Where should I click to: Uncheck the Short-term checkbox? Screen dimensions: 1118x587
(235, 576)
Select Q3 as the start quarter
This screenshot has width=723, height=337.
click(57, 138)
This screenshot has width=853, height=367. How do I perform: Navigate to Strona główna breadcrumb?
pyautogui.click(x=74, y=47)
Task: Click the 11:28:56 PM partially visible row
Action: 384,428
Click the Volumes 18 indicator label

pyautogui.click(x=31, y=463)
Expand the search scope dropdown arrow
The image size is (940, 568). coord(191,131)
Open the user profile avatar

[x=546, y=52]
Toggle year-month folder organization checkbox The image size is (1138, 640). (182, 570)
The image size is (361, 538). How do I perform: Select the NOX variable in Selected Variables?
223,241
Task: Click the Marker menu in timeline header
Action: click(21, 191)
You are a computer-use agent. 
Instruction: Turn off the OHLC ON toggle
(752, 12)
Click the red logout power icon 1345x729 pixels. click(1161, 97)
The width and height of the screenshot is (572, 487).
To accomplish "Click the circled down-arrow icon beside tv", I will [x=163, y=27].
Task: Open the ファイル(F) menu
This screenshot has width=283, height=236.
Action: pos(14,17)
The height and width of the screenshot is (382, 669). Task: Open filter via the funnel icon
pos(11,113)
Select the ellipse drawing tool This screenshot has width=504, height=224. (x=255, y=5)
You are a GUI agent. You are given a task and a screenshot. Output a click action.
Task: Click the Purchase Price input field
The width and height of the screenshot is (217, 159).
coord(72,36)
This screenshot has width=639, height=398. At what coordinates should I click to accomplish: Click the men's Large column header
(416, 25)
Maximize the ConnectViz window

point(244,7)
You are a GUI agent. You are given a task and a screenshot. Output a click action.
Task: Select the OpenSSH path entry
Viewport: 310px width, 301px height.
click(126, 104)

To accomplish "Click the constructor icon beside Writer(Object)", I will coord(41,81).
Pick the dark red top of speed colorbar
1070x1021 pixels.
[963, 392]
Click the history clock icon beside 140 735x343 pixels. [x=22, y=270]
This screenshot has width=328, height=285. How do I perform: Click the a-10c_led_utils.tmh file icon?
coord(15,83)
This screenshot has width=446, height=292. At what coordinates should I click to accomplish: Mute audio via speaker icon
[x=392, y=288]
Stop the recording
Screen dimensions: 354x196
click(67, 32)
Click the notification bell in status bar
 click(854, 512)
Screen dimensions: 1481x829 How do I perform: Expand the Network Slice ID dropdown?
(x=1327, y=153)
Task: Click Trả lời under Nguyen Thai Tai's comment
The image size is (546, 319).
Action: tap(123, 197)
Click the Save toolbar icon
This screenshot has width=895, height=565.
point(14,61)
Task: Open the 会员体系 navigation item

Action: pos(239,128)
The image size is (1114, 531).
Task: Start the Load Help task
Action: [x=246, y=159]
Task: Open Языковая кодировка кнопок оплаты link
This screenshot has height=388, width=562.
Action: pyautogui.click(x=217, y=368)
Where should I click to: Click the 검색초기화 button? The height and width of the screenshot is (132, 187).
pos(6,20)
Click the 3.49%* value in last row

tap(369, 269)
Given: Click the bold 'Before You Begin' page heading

• • • •

### What the exercise asks
From the very first line of the data through the line with "You are a computer-use agent." in it, please reproduce each line exactly and output nothing more.

### Output of the task
Where should I click to: Uncheck the Short-term checkbox? Screen dimensions: 1118x587
(235, 576)
Select Q3 as the start quarter
This screenshot has width=723, height=337.
click(57, 138)
This screenshot has width=853, height=367. How do I perform: Navigate to Strona główna breadcrumb?
pyautogui.click(x=74, y=47)
Task: Click the 11:28:56 PM partially visible row
Action: 384,428
Click the Volumes 18 indicator label

pyautogui.click(x=31, y=463)
Expand the search scope dropdown arrow
The image size is (940, 568). coord(191,131)
Open the user profile avatar

[x=546, y=52]
Toggle year-month folder organization checkbox The image size is (1138, 640). (182, 570)
The image size is (361, 538). How do I perform: Select the NOX variable in Selected Variables?
223,241
Task: Click the Marker menu in timeline header
Action: click(21, 191)
You are a computer-use agent. 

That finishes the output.